Бедная толстая швейцарская гувернантка прибывает в «гиперборейском мраке далекой Московии» в начале XX века, бормоча одно из немногих русских слов, которые она знает, — слово «где», произносившееся ею как «гиди-э». Параллельно Набоков вспоминает о своем возвращении в Россию в возрасте пяти лет на борту «Норд-Экспресса»: «Волнующее понятие "родины" впервые органически слилось с уютно хрустящим снегом»[702]. Помимо явного сообщения, мы замечаем присутствие русских слов, которые, соединяясь, составляют тайное сообщение, «произносимое» как рассказчиком, так и Mademoiselle: «где» — «родина»?
Находясь в России, Mademoiselle вздыхает о тишине родных Альп и воссоздает маленький швейцарский домик в своем русском жилище, украшенном открыточными изображениями замка, озера и лебедя, а также собственной фотографией — снимком, на котором запечатлена молодая женщина с толстыми косами. После революции, когда Набоковы бежали из России, Mademoiselle возвращается «домой» в Швейцарию, где воссоздает сказочную версию своих русских жилищ. Совершив путешествие по классическому маршруту ностальгии, Mademoiselle вернулась в Альпы, но возвращение на родину нисколько не исцелило ее, напротив — даже усугубило тоску.

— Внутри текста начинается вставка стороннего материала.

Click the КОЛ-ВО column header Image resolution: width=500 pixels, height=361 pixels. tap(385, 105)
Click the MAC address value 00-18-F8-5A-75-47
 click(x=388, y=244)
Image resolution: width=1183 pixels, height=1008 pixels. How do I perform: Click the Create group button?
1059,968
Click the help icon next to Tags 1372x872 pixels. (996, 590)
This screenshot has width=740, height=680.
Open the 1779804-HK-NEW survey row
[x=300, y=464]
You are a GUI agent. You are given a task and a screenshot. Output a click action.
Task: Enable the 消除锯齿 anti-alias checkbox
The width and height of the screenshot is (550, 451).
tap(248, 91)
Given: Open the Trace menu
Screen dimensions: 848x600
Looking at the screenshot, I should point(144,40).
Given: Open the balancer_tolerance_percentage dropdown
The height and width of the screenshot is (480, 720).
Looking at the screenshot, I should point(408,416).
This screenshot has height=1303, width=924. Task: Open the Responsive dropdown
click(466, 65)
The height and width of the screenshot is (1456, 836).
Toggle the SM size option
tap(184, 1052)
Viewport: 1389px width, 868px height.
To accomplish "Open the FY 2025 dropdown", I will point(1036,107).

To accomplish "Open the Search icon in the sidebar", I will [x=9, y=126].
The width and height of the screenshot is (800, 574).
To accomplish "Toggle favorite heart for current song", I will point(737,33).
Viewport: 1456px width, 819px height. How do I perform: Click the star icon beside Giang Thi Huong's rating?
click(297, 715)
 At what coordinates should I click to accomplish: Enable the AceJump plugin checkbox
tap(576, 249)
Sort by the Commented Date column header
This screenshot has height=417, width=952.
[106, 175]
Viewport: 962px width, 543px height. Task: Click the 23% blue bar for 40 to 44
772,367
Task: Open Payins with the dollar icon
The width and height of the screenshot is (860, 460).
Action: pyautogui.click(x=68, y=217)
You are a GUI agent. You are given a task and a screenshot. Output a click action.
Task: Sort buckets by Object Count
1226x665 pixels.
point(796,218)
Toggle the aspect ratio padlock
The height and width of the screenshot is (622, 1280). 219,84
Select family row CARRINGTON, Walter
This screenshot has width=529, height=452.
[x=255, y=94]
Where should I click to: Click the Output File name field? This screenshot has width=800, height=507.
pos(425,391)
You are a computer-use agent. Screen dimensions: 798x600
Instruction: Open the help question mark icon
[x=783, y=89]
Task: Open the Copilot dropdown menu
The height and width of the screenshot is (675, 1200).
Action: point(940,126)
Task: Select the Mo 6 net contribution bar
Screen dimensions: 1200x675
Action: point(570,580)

Посещая свою старую гувернантку в Швейцарии, молодой Набоков обнаруживает, что Mademoiselle ностальгирует по России. Вместо изображения Шильонского замка ее комнату украшает картинка с «аляповатой тройкой». Единственное место, которое Mademoiselle могла назвать домом, — это прошлое — преимущественно то прошлое, которое она создавала для себя сама или для которого ей удавалось сыскать убедительный готовый образ. Mademoiselle сменила сувениры, но не общий дизайн преисполненной жалости к себе ностальгии: «И вот что тревожит меня — этого ощущения несчастия и только его недостаточно, чтобы создать бессмертную душу», — признается молодой писатель. На первый взгляд, может показаться, что ностальгия Mademoiselle является реставрирующей, в то время как у рассказчика она ироническая, и все же он не может выжить без нее. Собственные ностальгические и антиностальгические откровения Набокова — от ночного кошмара про беспаспортного шпиона до воспоминаний о смерти отца — идут, подверстываясь с помощью приема параллельного монтажа, вместе с рассказом о Mademoiselle, нередко делая неожиданные виражи.